Venez me chercher, n’ayez pas peur…

Amateurs de sensations fortes, c’est le moment de s’accrocher ! Car dimanche prochain, le marché des agents-libres ouvre ses portes en NBA, et ça risque de faire pas mal de vagues. On grossit petit à petit et on fait le point sur la crème de la crème des ailiers-forts dispos à la free agency à partir du 1er juillet, vous ne pourrez pas dire que vous ne saviez pas.

# Aaron Gordon (Orlando Magic)

  • Statistiques en 2018 : 17,6 points, 7,9 rebonds, 2,3 assists et 1 interception en 33 minutes (43% au tir dont 34% à 3-points) en 58 matchs.
  • Salaire en 2018 : 5,504,419$
  • Situation contractuelle : Restricted free agent*.

Un Gordon bleu la saison prochaine ? Rien n’est moins sûr. Au sortir d’une saison (encore) compliquée pour son équipe du Magic d’Orlando, Aaron Gordon se retrouvera, comme la plupart de ses collègues de la Draft 2014, agent-libre le 1er juillet. Si des petits pépins physiques (hanche, commotion cérébrale) lui ont fait louper une vingtaine de matchs de régulière (faut-il le préciser avec Orlando…), l’agent double 0 a rarement failli lorsqu’il était sur le terrain, réalisant les meilleures stats de sa courte carrière cette saison. L’homme volant marque plus, prend plus de rebonds, fait plus de passes, plus de steals et a amélioré son pourcentage du parking. Agent non protégé, il dispose d’une qualifying offer de 7,260,330$, pouvant lui permettre de prolonger l’aventure d’une saison en Floride avant de tester le marché libéré, délivré, non-protégé l’été prochain. Mais c’est sans doute l’hypothèse la moins probable dans ce dossier. On ne voit pas l’intérêt pour Gordon de ne pas tester le marché dès cette année, alors qu’il devrait recevoir des offres bien supérieures. Mais au final, c’est le Magic qui aura le dernier mot, pouvant proposer le max au meilleur ami de Zach LaVine (146 millions de dollars sur 5 ans) alors qu’une offre extérieure ne pourra dépasser 107 plaques sur 4 ans. Lui a déclaré vouloir le max, et donc rester à Orlando. La nouveau front office mené par John Hammond cédera-t-il aux exigences de son espoir de 22 ans ? On se mouille et on dit oui, la paire d’intérieurs qu’il pourrait former avec le nouveau drafté Mo Bamba pourrait être carrément effrayante.
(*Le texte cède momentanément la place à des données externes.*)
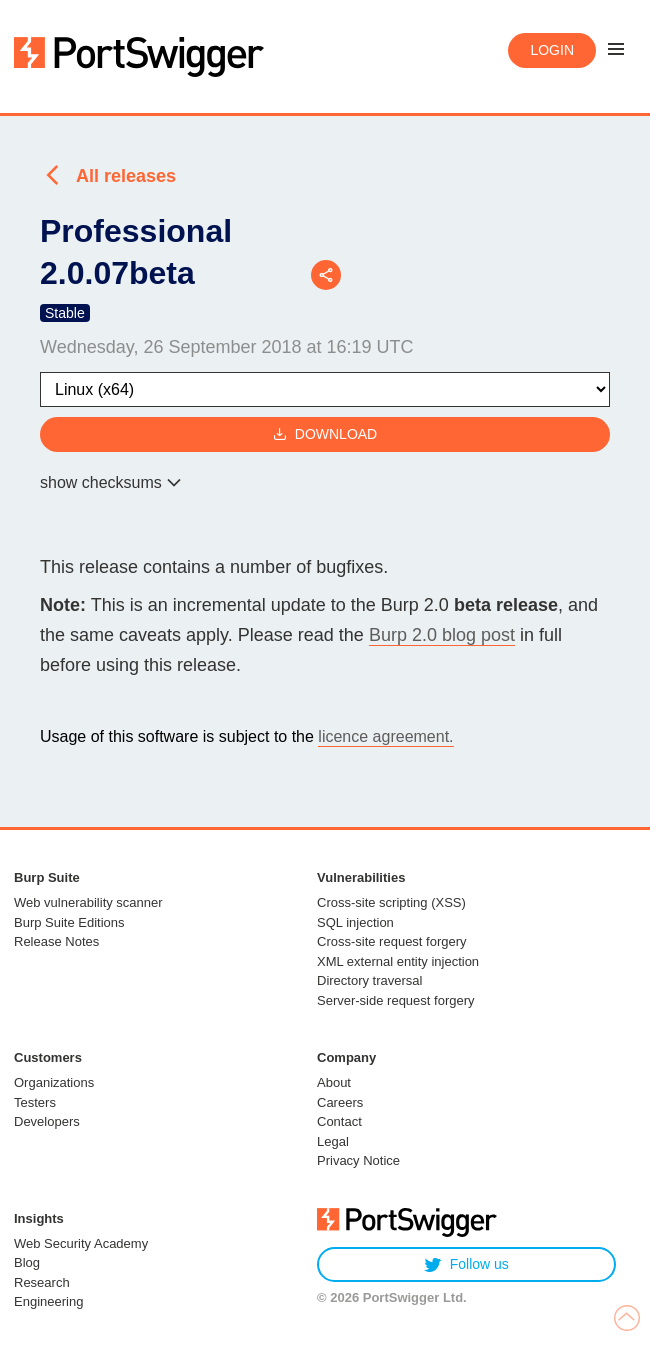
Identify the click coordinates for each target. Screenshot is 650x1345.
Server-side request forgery (396, 1000)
# Julius Randle (Los Angeles Lakers)

  • Statistiques en 2018 : 16,1 points, 8 rebonds et 2,6 assists en 27 minutes (56% au shoot dont 22% de loin) en 82 matchs. Le compte est bon.
  • Salaire en 2018 : 4,149,242$
  • Situation contractuelle : Restricted free agent.

Encore un garçon de la Draft 2014 (7ème choix) qui est monté crescendo depuis son arrivée en NBA. Une terrible fracture du tibia dans son premier match avec les grands le tiendra en dehors des parquets tout au long de son année rookie. Depuis ? Julius Randle n’a plus le time de louper des matchs : seulement neuf sur les trois dernières saisons et aucun en 2017-18. Devenu presque un cadre de la jeune équipe des Lakers depuis l’arrivée des Ingram, Ball et autre Kuzma, l’intérieur semble pouvoir encore élargir sa palette, lui qui a déjà montré plus de mobilité cette saison. Parlant de l’avenir et des négos avec Rob Pelinka et Magic Johnson, JR30 semble favorable à un nouveau contrat en Cali. Lui qui a répété à l’envie vouloir disputer rapidement les Playoffs l’aurait profond de ne pas se faire prolonger à L.A. pour qu’une superteam naisse. Il y a fort à parier que la direction des Lakers sacrifie Brook Lopez et Channing Frye avant un Randle apprécié du Staples Center.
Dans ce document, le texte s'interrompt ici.